As we just detailed, the Eleventh Circuit joined the Third and Fourth (contra the Seventh) Circuits in concluding that a lack of Congressional delegation of quick take power to private pipeline condemnors in the Natural Gas Act does not stand in the way of a federal district court issuing an injunction to affect immediate pre-title transfer of property.
Read our amicus brief in the Third Circuit en banc process for why this is wrong.
Here is where the Sixth Circuit reveals its fundamental misunderstanding of eminent domain:
On appeal, Landowners do not dispute that Nexus holds a FERC certificate, that the 1.4-acre tract of land is necessary to build and maintain the pipeline, and that the parties have been unable to negotiate a voluntary easement by contract. This case appears to present a question not of whether Nexus has the statutory right to condemn Landowners’ property, but only of when it may exercise that right. While that distinction may be significant in other cases, it is not here. The alleged harms resulting from the district court’s injunction, discussed below, do not depend on the timing of Nexus’s possession. Declining to issue an injunction would serve little purpose other than to delay Nexus’s access to the property and increase the cost of completing the project. The district court properly used its injunctive power to avoid that outcome. See McGirr, 891 F.3d at 614 (“The preliminary injunction serves an important purpose—to allow a victory by [the plaintiffs] to be meaningful.”) (citation and internal quotation marks omitted).
Slip op. at 6 (emphasis original).
Sorry, that is flat-out wrong. Yes, the pipeline has met the three parts of 15 U.S.C. § 717f(h). but that only means that the pipeline is the proper plaintiff. It does not mean that the pipeline will eventually "access the property" (so why not give it to it now), as the opinion asserts.

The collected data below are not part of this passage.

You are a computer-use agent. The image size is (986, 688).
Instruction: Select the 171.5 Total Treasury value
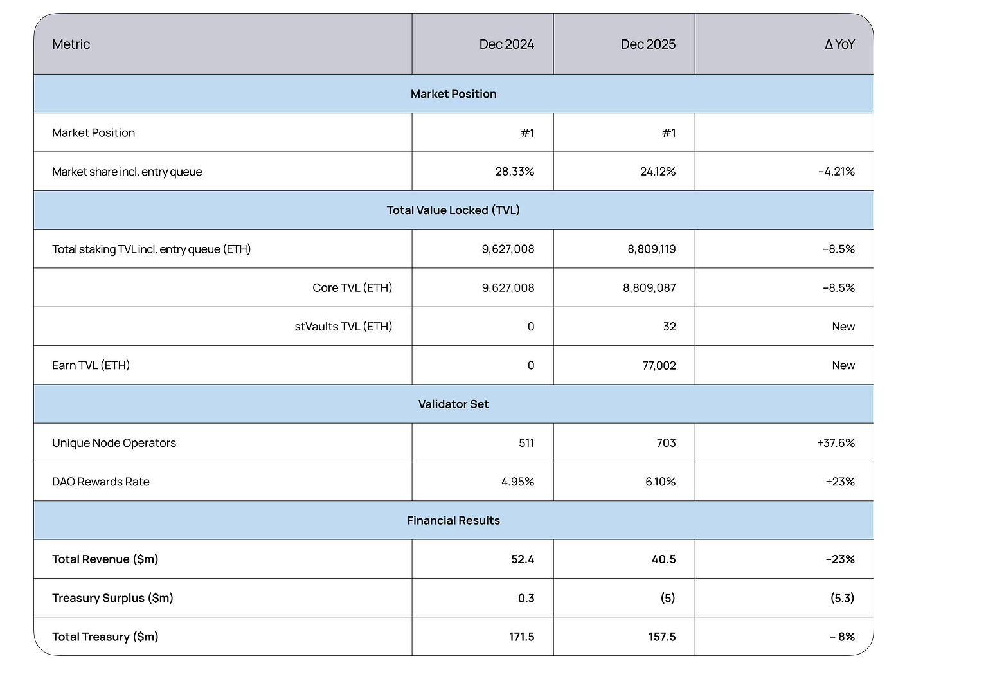point(521,637)
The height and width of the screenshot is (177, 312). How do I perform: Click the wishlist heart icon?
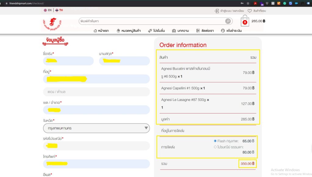(250, 11)
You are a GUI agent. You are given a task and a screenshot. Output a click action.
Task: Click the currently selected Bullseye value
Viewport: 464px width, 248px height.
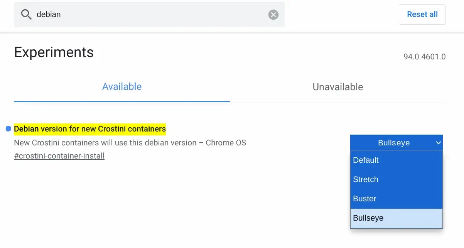pyautogui.click(x=393, y=143)
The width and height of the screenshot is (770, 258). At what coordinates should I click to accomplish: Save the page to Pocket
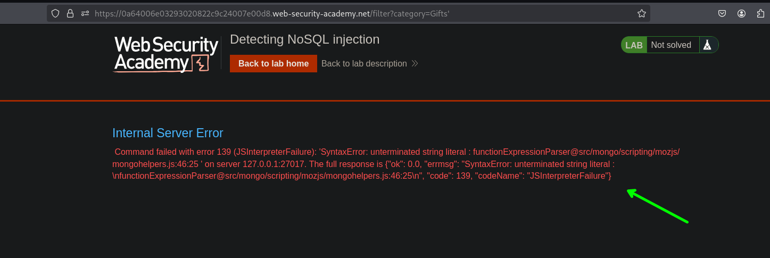[x=722, y=14]
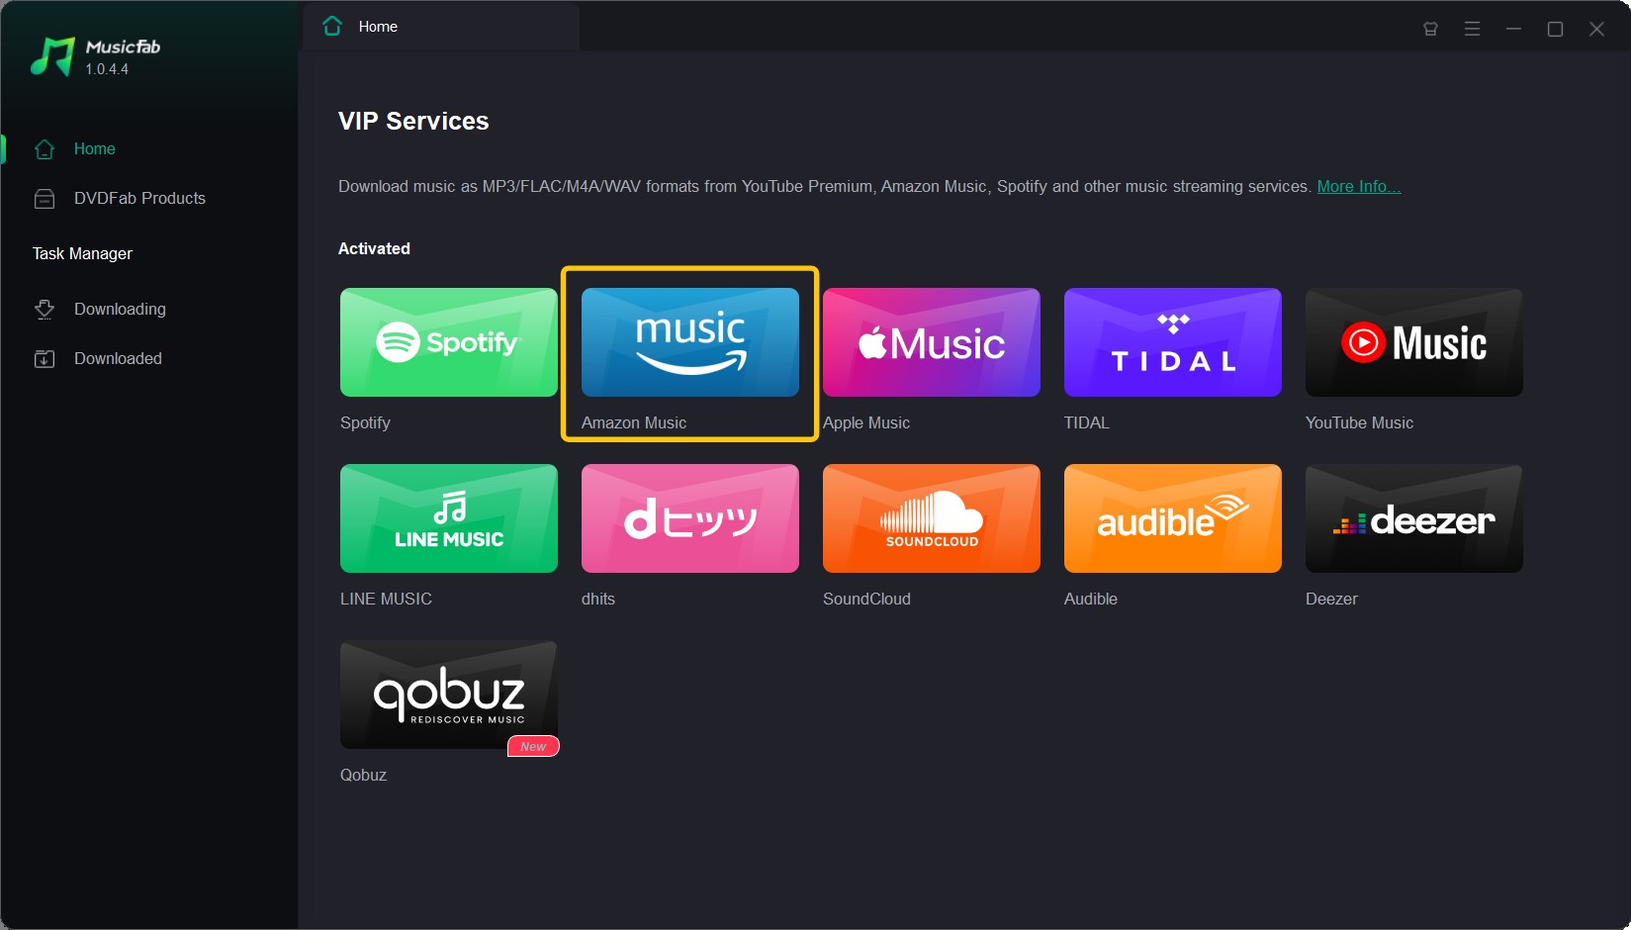The height and width of the screenshot is (930, 1631).
Task: Open the Spotify service tile
Action: [448, 342]
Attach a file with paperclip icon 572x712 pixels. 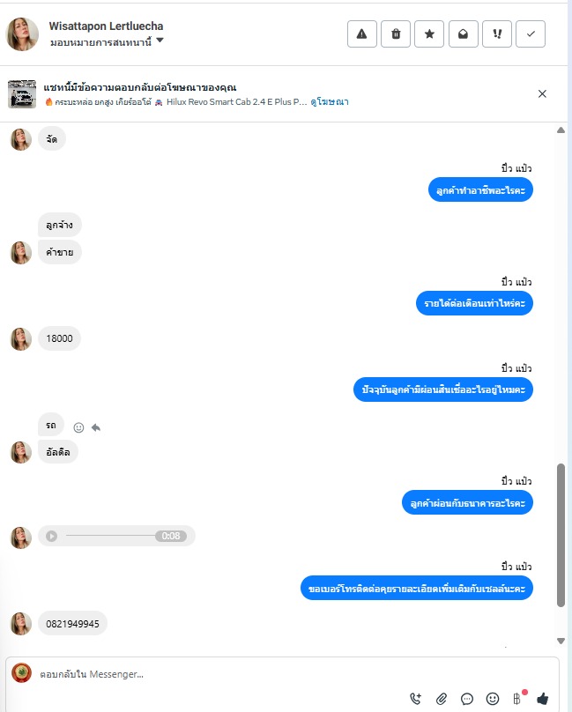tap(442, 699)
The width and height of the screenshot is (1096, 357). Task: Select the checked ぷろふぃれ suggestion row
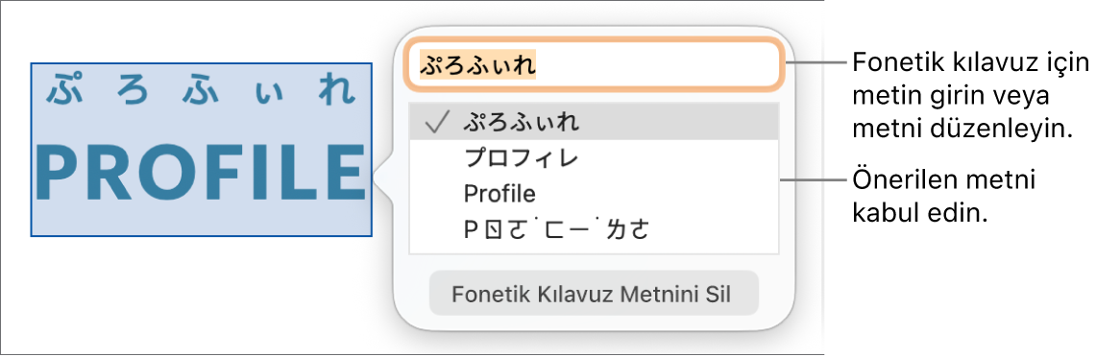(x=594, y=122)
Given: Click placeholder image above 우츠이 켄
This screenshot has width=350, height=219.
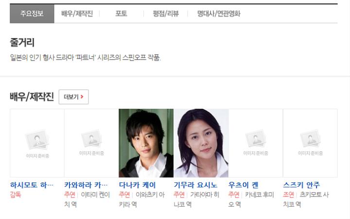Looking at the screenshot, I should (x=256, y=143).
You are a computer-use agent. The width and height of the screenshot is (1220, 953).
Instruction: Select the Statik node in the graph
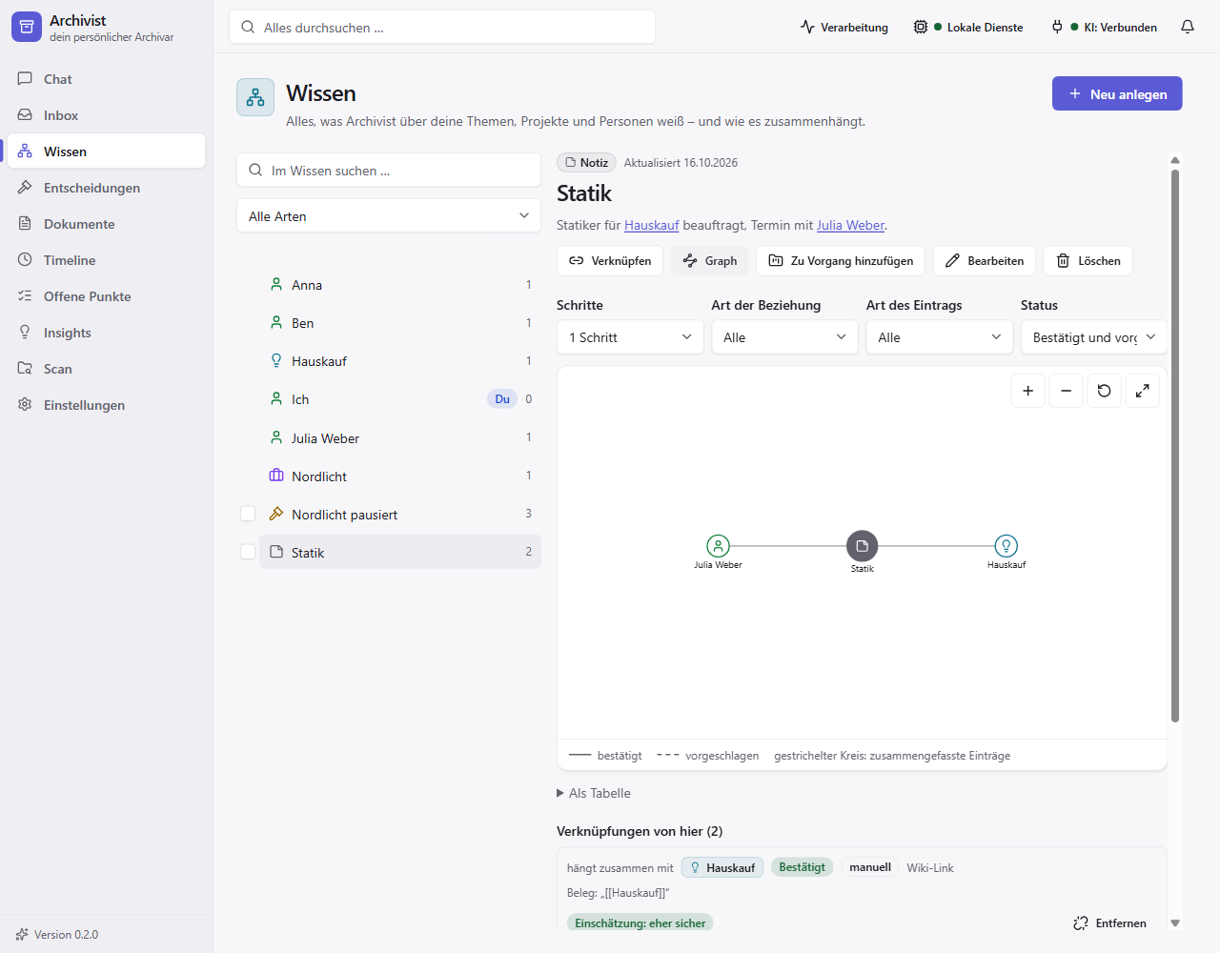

No, access to the property can only come in straight takings after title transfers. And that can only come after a determination of the final compensation owed, and the plaintiff's exercise of the option to buy at that established price. Which may never happen. What "delays Nexus's access to the property" is the NGA itself.
Why has nearly every court overlooked that fundamental bit of eminent domain law? Has no one read Kirby Forest Industries?
Nexus Gas Transmission, LLC v. City of Green, No. 18-3325 (6th Cir. Dec. 7, 2018) (unpub.)